This example uses the dental pain relief data discussed in this note. For this ordinal, multinomial data, the overall test of the proportional odds assumption provided by PROC LOGISTIC is significant (p=0.0089). As mentioned in the note, this test is known to be liberal (rejecting the assumption more often than expected), particularly for small samples. While the rough sample size requirements as discussed by Stokes, et. al. are found to be nearly met by these data, separate tests of parallelism for each of the three predictors produced using PROC LOGISTIC (p=0.18, 0.17, and 0.07) suggest that not all of the predictors exhibit nonproportional odds. Of course, the overall test provided by PROC LOGISTIC having combined degrees of freedom is somewhat more powerful than each of these three tests. Graphical assessment of the assumption can be helpful.

The following statements produce empirical logit plots for each of the three predictors – Baseline, Center, and Trt. Beginning with Baseline, these statements first obtain the response counts for each of the two levels of Baseline, then proceed as above to compute the empirical logits. For this data set there are no zero counts, so a constant is not added to the counts. Since there are five response levels, four logits are computed and plotted.

   proc freq data=dent;
     table baseline*resp / out=os;
     run;
   proc transpose data=os out=tran;
     by baseline; var count;
     run;
   data a; set tran;
     const=0;
     c1=log((sum(of col1-col1)+const)/(sum(of col2-col5)+const));
     c2=log((sum(of col1-col2)+const)/(sum(of col3-col5)+const));
     c3=log((sum(of col1-col3)+const)/(sum(of col4-col5)+const));
     c4=log((sum(of col1-col4)+const)/(sum(of col5-col5)+const));
     run;
   proc sgplot;
     series y=c1 x=baseline; 
     series y=c2 x=baseline;
     series y=c3 x=baseline;
     series y=c4 x=baseline;
     yaxis label="Empirical Logits";
     xaxis integer;
     run;

The test of parallelism for Baseline was not significant (p=0.1727). The plot shows only a little variation among the logit lines. Similar code is used to produce the plot for Trt and Center. For Trt, the test for parallelism was marginally significant (p=0.0688). The plot shows some nonparallelism at levels ACH and TL. For Center, the test for parallelism was not significant (p=0.1782). The plot shows roughly parallel lines.

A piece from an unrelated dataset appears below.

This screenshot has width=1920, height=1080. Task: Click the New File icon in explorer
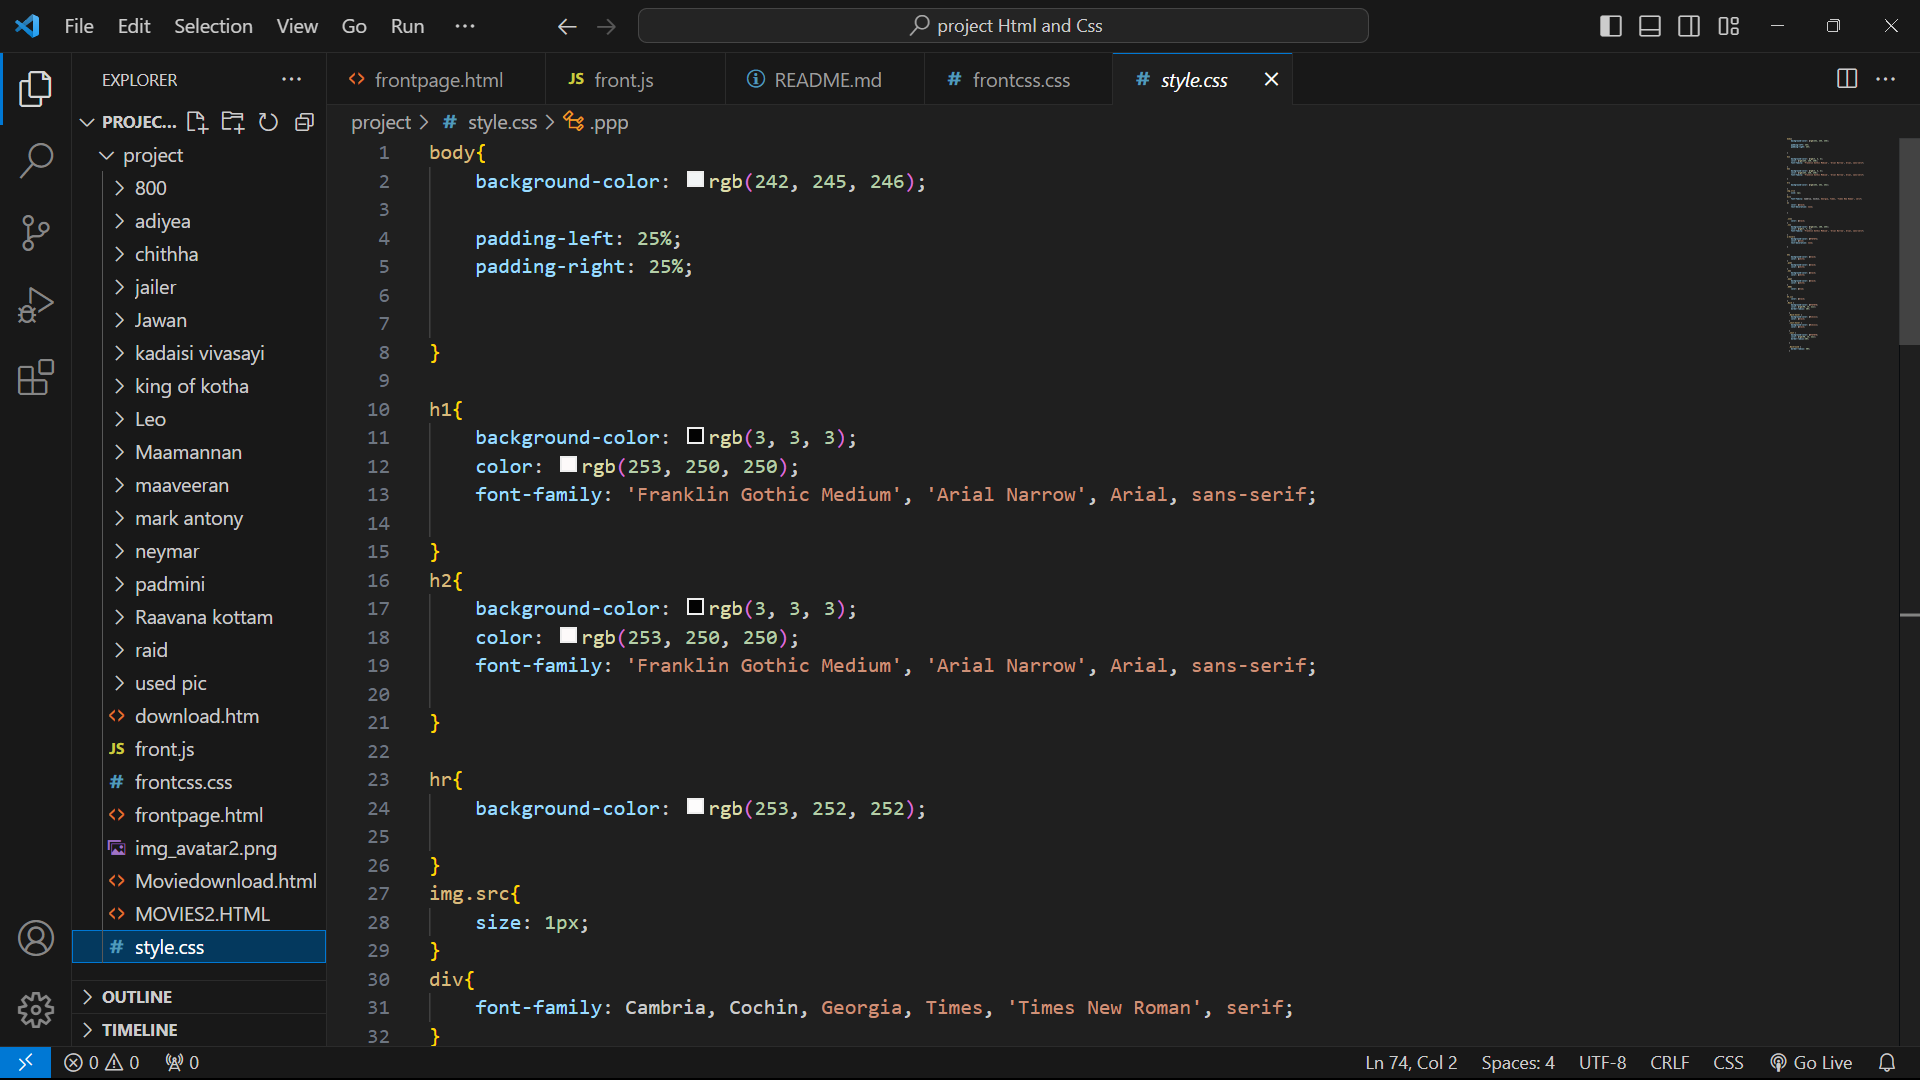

The EmpiricalLogitsPlot macro can produce the same set of plots and adds the ldose variable. As in the previous example, the ascending option is needed to compute logits over the lower levels of the response. The default is to produce a panel of all plots.

   %EmpiricalLogitPlot(data=dent, y=resp, x=baseline trt center ldose,
        const=0, options=ascending)

Response Profile

Logits are computed over the lower Ordered Values

Ordered Value (O.V.)	RESP
1	0
2	1
3	2
4	3
5	4

Example 3: Warmth of relationship data

Long (1997) presents data from a survey investigating the effects of demographic predictors such as race (White), Age, education (Ed), and occupational prestige (Prst) on the level of agreement with the statement that a working mother can have as warm a relationship with her child as a nonworking mother (Warm). Agreement can range from strongly disagree (Warm=1) to strongly agree (Warm=4). Since the probabilities of higher warmth are of interest, logits are to be computed over the higher response levels.

The overall test of the proportional odds assumption is marginally significant (p=0.0606). The assumption can be assessed graphically with the following call of the EmpiricalLogitPlot macro. Note that all of the predictors, other than race, are effectively continuous with many levels. For a predictor with a large number of levels (more than 20, by default, as controlled by contcutoff=), the macro defines neighborhoods around the observed values and represents each logit using a LOESS-smoothed curve. By default, the neighborhood size is 50 (controlled by neighbors=), but the macro might reduce it, depending on the sample size. When that happens, notes are displayed in the log. Also, the final neighborhood size is noted in each affected plot.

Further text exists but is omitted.